De oorspronkelijke kleinschaligheid van coffeeshops is verdrongen. Criminaliteit en grootschaligheid gaat hand in hand. De SGP is daarom binnen het gegeven bestel een voorstander van de invoering van de clubpas op korte termijn. Controle door politie en justitie wordt door de clubpas vergemakkelijkt. Waarom gaat de minister niet in één keer over tot invoering van de clubpas in het hele land? Bovendien lijkt het er nu veel op dat de minister het accepteert als gemeenten niet optreden bij het ontbreken van een wietpas.  Dat mag hij niet accepteren.

Coffeeshops zijn nog steeds zichtbaar op internet, soms zelfs met de mogelijkheid om via internet bestellingen te plaatsen. In de Aanwijzing Opiumwet staat bij het afficheringsverbod: ‘geen enkele vorm van reclame anders dan een summiere aanduiding op de betreffende lokaliteit’.  De enkele aanwezigheid op internet is hiermee dus al in strijd, laat staat dat er ook doorverwijzingen zijn naar webwinkels. Zijn gemeenten ook op dit front actief in de handhaving? De SGP wil dat politie en justitie het afficheringsverbod ook op internet zorgvuldig handhaven.

We moeten tegelijkertijd oppassen dat we de hele aanpak van drugs niet alleen ophangen aan de coffeeshops. Ook de teelt moet worden aangepakt. Nederland is immers de grootste hennepproducent van West-Europa met een uitvoer van zo’n 80 procent. In een interview gaf de toenmalige politiecommissaris hennepteelt Max Daniel al aan: ‘Wie verdienen er allemaal aan de georganiseerde criminaliteit? Dat zijn de accountants, de banken, de leveranciers van filters, kweekbakken, meststoffen (…) Zelfs de fiscus verdient er goed aan. Dat vinden we allemaal heel normaal, maar is dat het ook?’   Nee dus. Het is daarom goed dat we later dit jaar nog spreken over het wetsvoorstel  om de growshops aan te pakken. Na lange stilzwijgende acceptatie van deze malafide bedrijven wordt dit probleem nu eindelijk wél aangepakt. Steun daarvoor.

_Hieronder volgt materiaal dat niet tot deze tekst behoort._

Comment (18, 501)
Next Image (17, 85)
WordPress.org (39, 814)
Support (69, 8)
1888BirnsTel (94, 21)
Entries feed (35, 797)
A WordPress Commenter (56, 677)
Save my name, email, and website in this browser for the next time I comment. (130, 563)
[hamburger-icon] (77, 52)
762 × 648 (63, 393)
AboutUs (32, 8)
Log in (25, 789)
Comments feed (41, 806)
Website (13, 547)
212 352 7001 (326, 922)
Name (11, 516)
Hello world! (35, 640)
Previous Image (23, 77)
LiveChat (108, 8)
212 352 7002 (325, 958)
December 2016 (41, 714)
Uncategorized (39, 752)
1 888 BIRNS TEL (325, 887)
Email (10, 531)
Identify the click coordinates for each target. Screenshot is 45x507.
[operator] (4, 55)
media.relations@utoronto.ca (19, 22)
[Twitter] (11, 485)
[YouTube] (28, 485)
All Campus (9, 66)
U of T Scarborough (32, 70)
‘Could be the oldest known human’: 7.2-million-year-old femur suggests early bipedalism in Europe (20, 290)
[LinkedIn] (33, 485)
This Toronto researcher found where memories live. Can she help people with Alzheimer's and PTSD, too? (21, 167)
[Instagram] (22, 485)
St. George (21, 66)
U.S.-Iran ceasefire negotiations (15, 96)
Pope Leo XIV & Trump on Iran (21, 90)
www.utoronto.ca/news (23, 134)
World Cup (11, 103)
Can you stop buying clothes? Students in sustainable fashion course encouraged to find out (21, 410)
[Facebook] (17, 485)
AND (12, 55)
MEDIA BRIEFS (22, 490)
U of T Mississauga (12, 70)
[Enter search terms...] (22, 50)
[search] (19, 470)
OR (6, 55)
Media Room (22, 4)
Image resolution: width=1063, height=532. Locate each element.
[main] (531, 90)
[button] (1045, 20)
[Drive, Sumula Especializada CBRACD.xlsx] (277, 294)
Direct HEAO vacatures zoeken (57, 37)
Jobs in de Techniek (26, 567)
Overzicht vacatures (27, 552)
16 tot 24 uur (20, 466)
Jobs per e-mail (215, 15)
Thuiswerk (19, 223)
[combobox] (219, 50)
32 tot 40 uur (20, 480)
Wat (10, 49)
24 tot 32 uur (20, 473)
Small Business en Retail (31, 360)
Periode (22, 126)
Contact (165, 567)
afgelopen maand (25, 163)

Maar daarmee zijn nog niet alle sectoren die drugshandel faciliteren aangepakt. Wat doet de regering concreet om ook langs de lijn van banken en accountants zicht te krijgen op de geldstromen in de miljardensector van de drugs?
Ook wijst Max Daniel erop dat overheden heel gemakkelijk zaken doen met coffeeshophouders, omdat ze soms goed investeren in vastgoed of andere goede doelen. Wat gebeurt er concreet om ook de bewustwording bij gemeenten dat dit niet kan te versterken?

We mogen beslist niet voorbijgaan aan de signalering dat het milde strafklimaat in Nederland calculerende drugshandelaren aantrekt. Graag uitvoering van de suggestie dat er een grotere strafbedreiging verbonden kan worden aan het voorzien van of zelfs ‘pushen’ van drugs bij jongeren of het commercieel aanbieden van drugs via koeriersdiensten en media.

De commissie wijst verder op de mogelijkheid dat tijdens detentie of huisarrest de drugshandel op afstand wordt voortgezet. Dit tast de geloofwaardigheid van het drugsbeleid stevig aan. Hoe pakt de regering deze signalering op?

De relatie tussen drugs en verkeersveiligheid vraagt ook de aandacht. Het is onverkoopbaar dat we accepteren dat drugs in het verkeer gebruikt worden. Hier zijn mensenlevens mee gemoeid. De SGP steunt van harte het voorstel om normen voor drugsgebruik in het verkeer in de wet op te nemen. Ook hier geldt: het is in principe verboden waar. Onder invloed van drugs mag dan ook op geen enkele manier geaccepteerd worden.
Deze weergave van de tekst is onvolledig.